TEXT PASSAGE
Content starts

EAST VILLAGE — The Fifty/50 restaurant group along with former 47th Ward Ald. Ameya Pawar asked West Town neighbors on Monday to pledge early support for a recreational cannabis dispensary/medical clinic/restaurant/wellness spa in West Town.
Scott Weiner, co-owner of Fifty/50, told neighbors during the monthly East Village Association meeting at Happy Village, 1059 N. Wolcott Ave., he expected West Town to be a very highly sought-after and competitive neighborhood in the upcoming legal weed frenzy.
Established neighborhood support will help any application, he added.
“There are supposedly [going to be] hundreds and hundreds [of applicants],” he said. “There’s a good chance everybody’s gonna want to come to certain parts of Chicago. … We’ll do right by you.”
While they still could not specify an exact location for their planned dispensary, Pawar and Weiner took about 30 minutes on Monday to answer a handful of neighbor questions.
When questioned by a neighbor, Weiner acknowledged a vacant parcel next door to Fifty/50’s Roots Handmade Pizza, 1924 W. Chicago Ave., would be a “logical” choice.
They duo vowed to return to the East Village Association in December with more concrete information.
In the meantime, East Village Association secretary Neal McKnight asked neighbors interested in voicing their opinions to join the neighborhood group before the December meeting. (Members who pay dues have voting rights in the group).
Fifty/50 first announced its plans to partner with Pawar on the dispensary in August.
Additional partners joining Pawar and Weiner on the project include:
- Dr. George Chiampas, an emergency room doctor and medical director of the Chicago Marathon
- Nikki Hayes, president of Laborers International Union of North America, Local 1001
- Hanah Jubeh, a political consultant and fundraiser
While Chiampas will focus his efforts on the recovery aspects of cannabis use, a second doctor — an epidemiologist studying spinal injuries — will offer services related to chronic pain, Pawar said on Monday.

Content ends

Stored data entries
Content starts

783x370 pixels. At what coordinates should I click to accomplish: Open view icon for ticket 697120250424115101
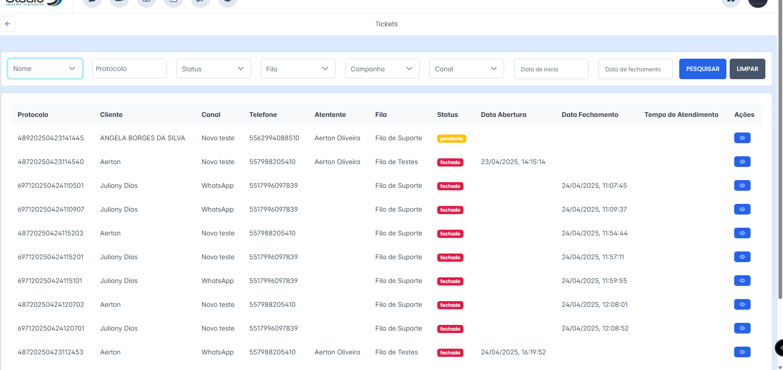[x=742, y=281]
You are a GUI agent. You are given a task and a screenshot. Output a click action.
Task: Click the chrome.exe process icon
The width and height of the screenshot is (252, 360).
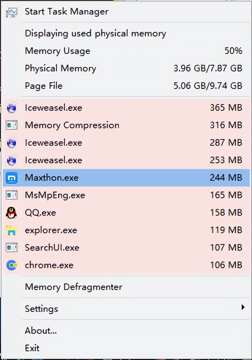tap(12, 265)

Content ends

WORK INSTRUCTIONS
(1) From the dispensary article, list each additional partner named as joining Pawar and Weiner on the project, with the description the article gives for each.
(2) According to the dispensary article, why did Weiner ask West Town neighbors to pledge support early?

SOLUTIONS TO THE TASKS
(1)
- Dr. George Chiampas, an emergency room doctor and medical director of the Chicago Marathon
- Nikki Hayes, president of Laborers International Union of North America, Local 1001
- Hanah Jubeh, a political consultant and fundraiser

(2) Weiner expected West Town to be a very highly sought-after and competitive neighborhood, with possibly hundreds of applicants. He said established neighborhood support would help any application.